__Bloc de texte__.
Or voici qu’on nous annonce un changement d’échelle : non contente de donner à ses trains des noms absurdes, la SNCF fait un peu plus qu’envisager la mise en circulation de trains automatiques d’ici quelques années, pour le transport de voyageurs comme pour celui de fret[i]. On peut certes applaudir à la prouesse, mais il est permis d’éprouver une inquiétude de même nature mais plus forte que celle relative aux véhicules personnels, vu le nombre de voyageurs concernés ou les matières pouvant être ainsi transportées sans intervention humaine. Les jouets scientifiques peuvent être fascinants à condition de garder leur statut de jouets.
S’ajoute à ce problème un autre : combien de cheminots une telle évolution laissera-t-elle sur le carreau ? D’un point de vue « patronal »[ii] et moderne, cela sera présenté comme un progrès : les automates ne se mettent jamais en grève, ne revendiquent rien (primes, augmentations, congés, etc.), et il n’y a pas de retraite à leur verser.

__Données brutes__.
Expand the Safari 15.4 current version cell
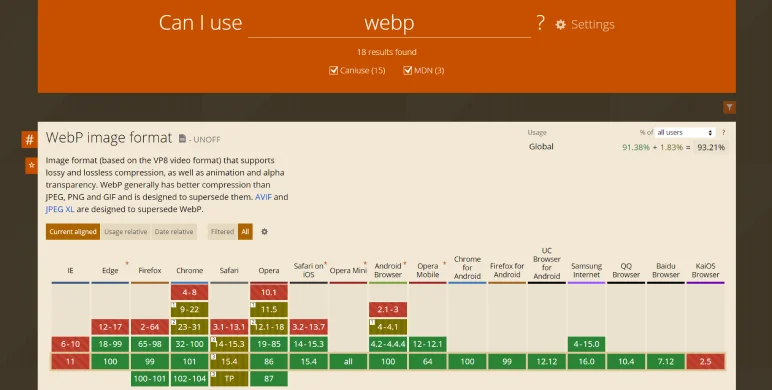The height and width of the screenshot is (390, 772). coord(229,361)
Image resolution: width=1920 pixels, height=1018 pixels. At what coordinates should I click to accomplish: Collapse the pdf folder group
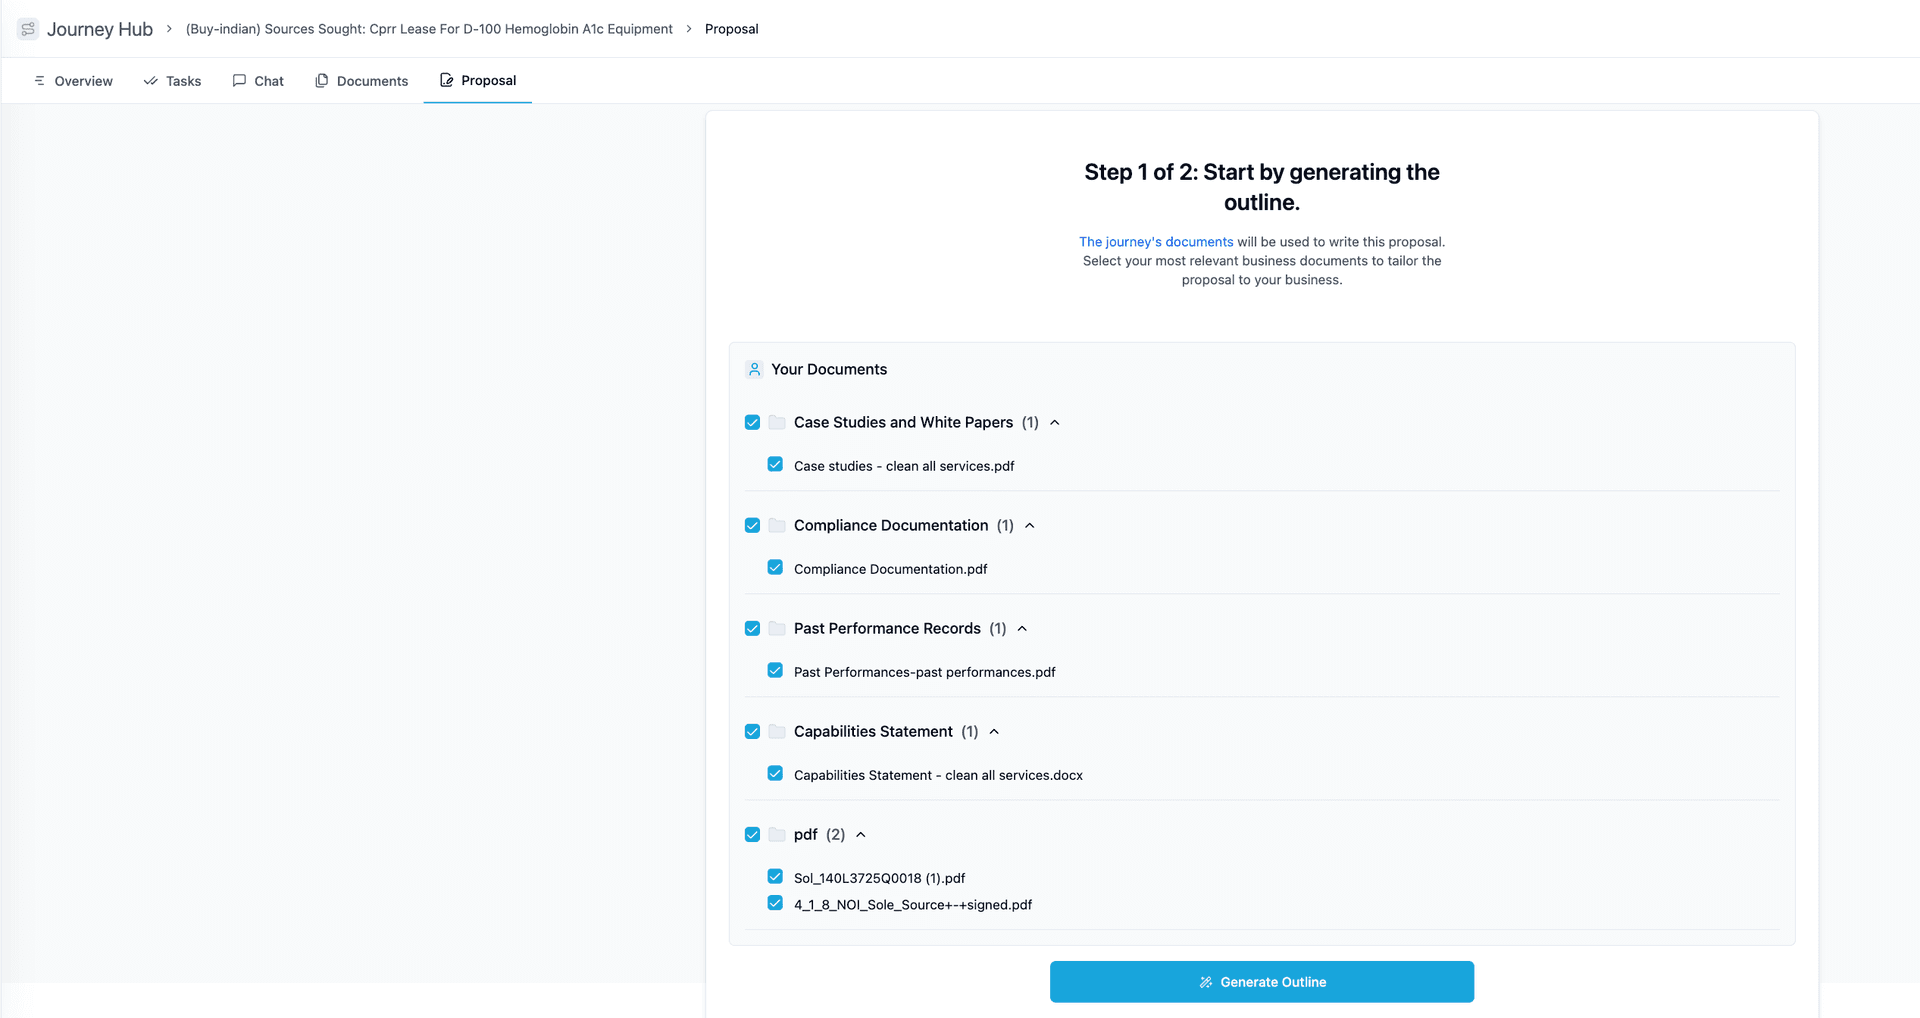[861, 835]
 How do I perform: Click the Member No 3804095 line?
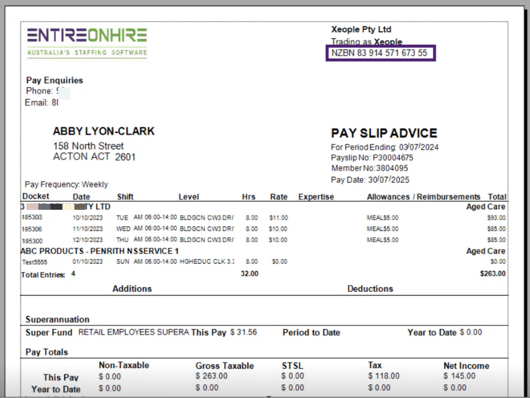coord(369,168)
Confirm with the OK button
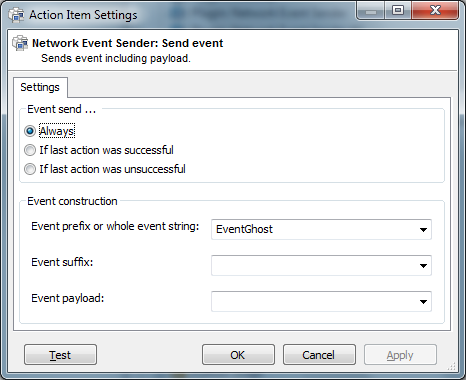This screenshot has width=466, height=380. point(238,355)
...
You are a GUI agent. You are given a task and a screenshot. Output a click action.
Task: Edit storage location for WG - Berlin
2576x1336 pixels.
--
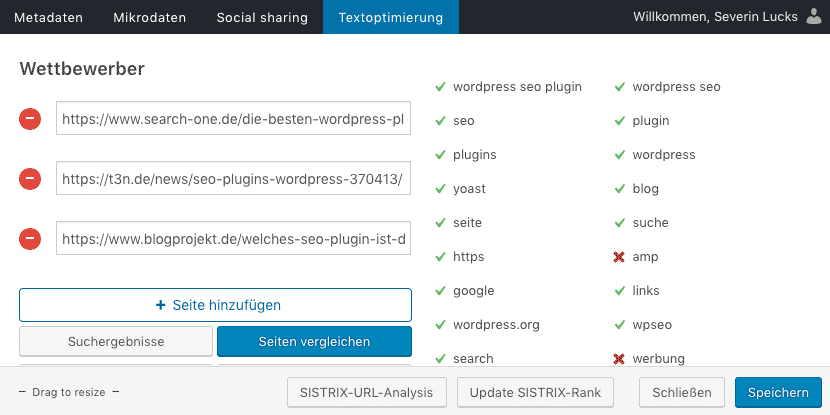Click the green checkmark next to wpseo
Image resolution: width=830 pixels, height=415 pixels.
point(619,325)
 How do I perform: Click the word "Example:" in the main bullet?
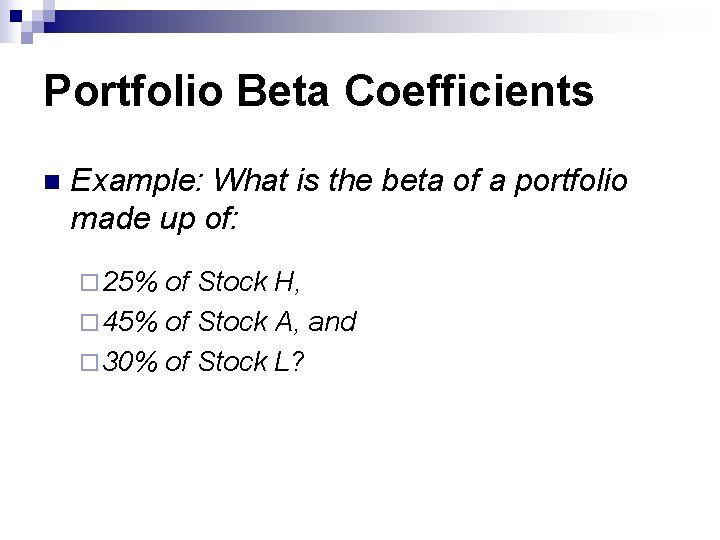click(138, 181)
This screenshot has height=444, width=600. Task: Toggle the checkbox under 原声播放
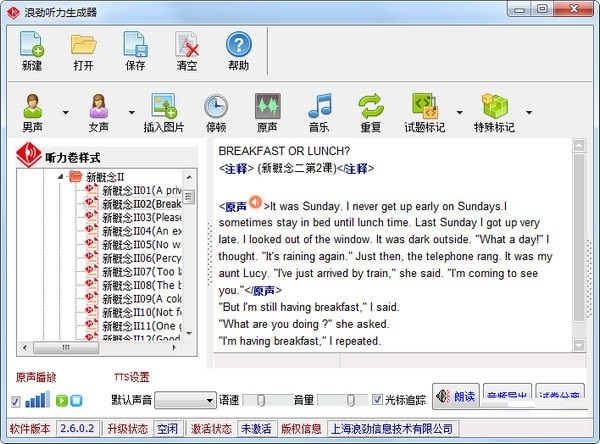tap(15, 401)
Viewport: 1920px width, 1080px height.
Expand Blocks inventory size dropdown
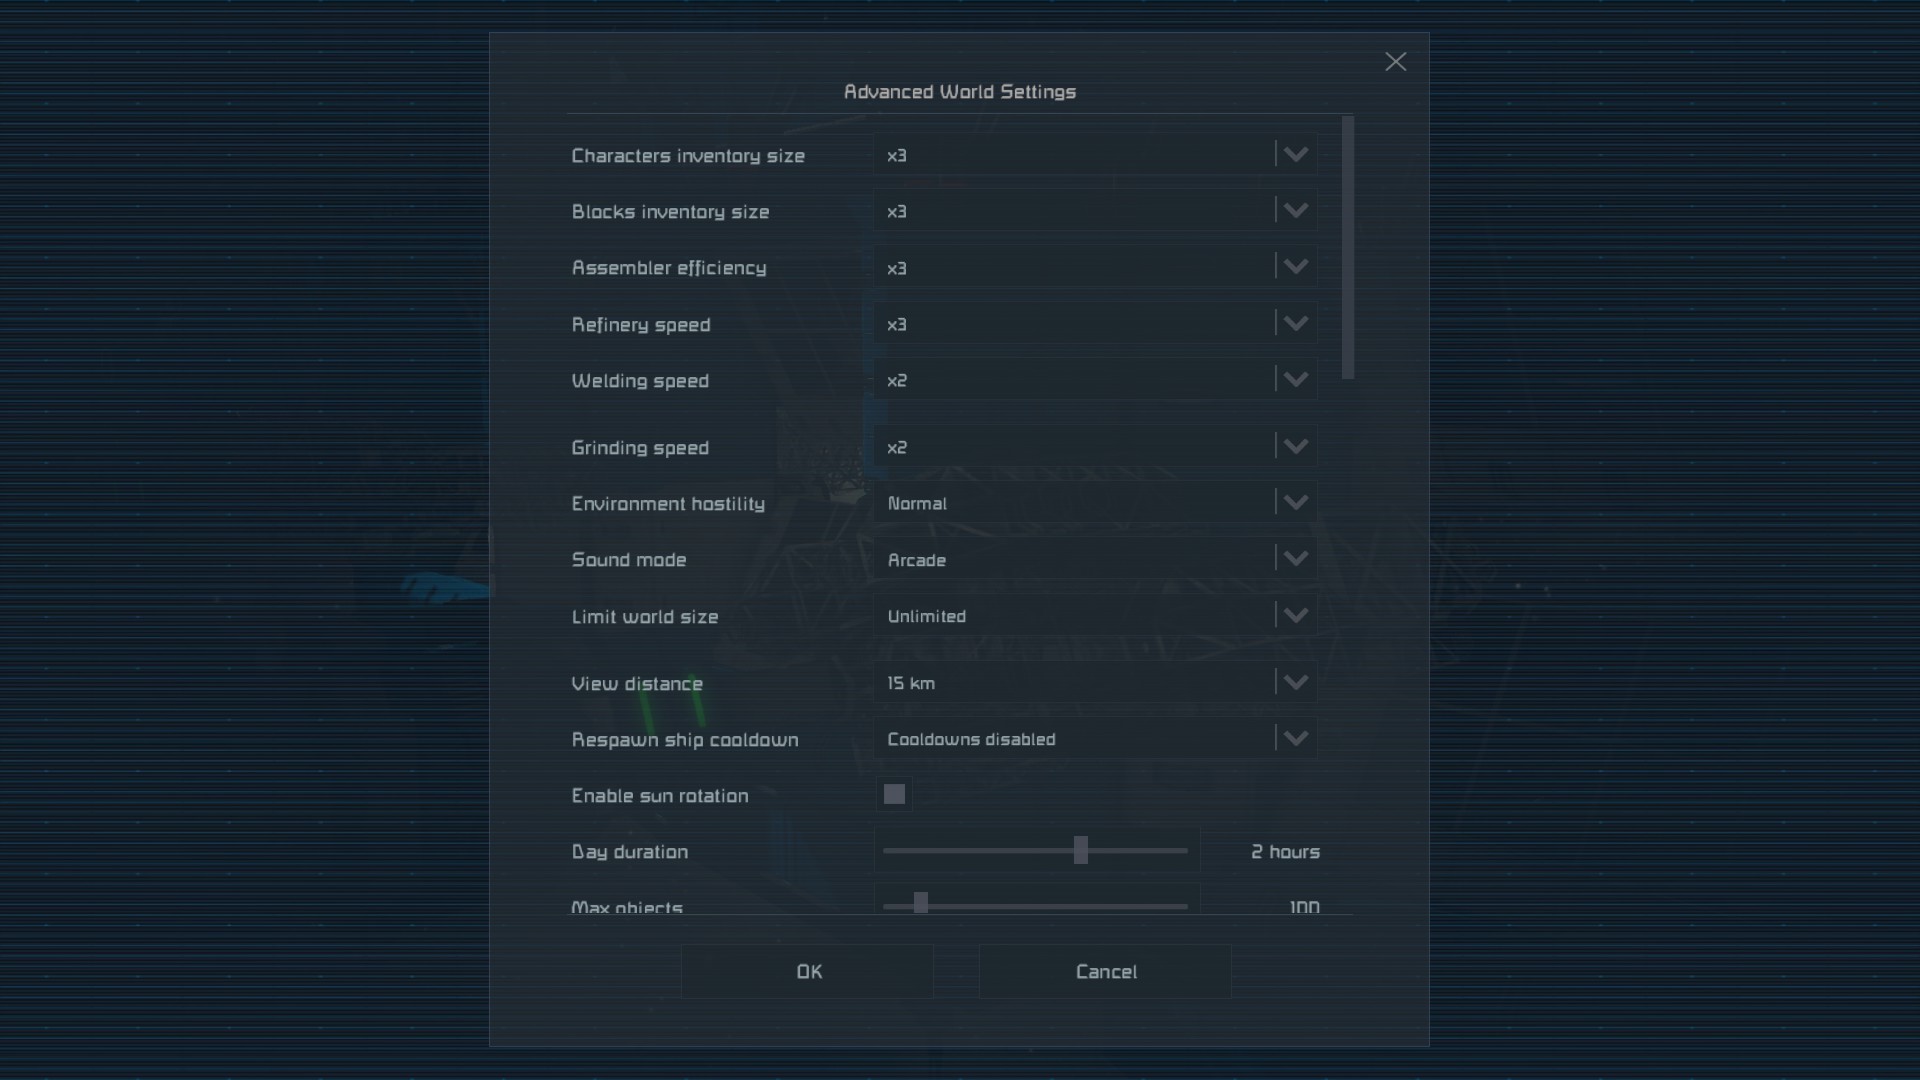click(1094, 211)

__Série d'exercices__.
A: Recopiez les lignes de données de celle qui contient « How do I perform: Click the Member » à celle qui contient « This screenshot has width=466, height=380. », en remplaçant « OK button » par « OK key » sans rien modifier d'autre. Laissez les images de côté.
B: Prolongez le texte sur les trains automatiques de la SNCF à partir de sa dernière phrase.

__Problèmes résolus__.
A:
 How do I perform: Click the Member No 3804095 line?
coord(369,168)
Confirm with the OK key
This screenshot has width=466, height=380. point(238,355)

B:
Soit, mais à ce train-là, pourquoi ne pas supprimer aussi les voyageurs ? Quelle économie cela permettrait de faire sur les équipements et sur le personnel de nettoyage !
Génération spontanée
Les plus enthousiastes parmi les chantres du progrès me reprocheront sans doute de manquer d’optimisme quant à l’avenir des cheminots : ils sauront se reconvertir et, grâce aux réformes du code du travail qui nous sont promises, ils retrouveront vite un emploi. Pourquoi, comment ? Ne nous en inquiétons pas, cela se fera comme par magie.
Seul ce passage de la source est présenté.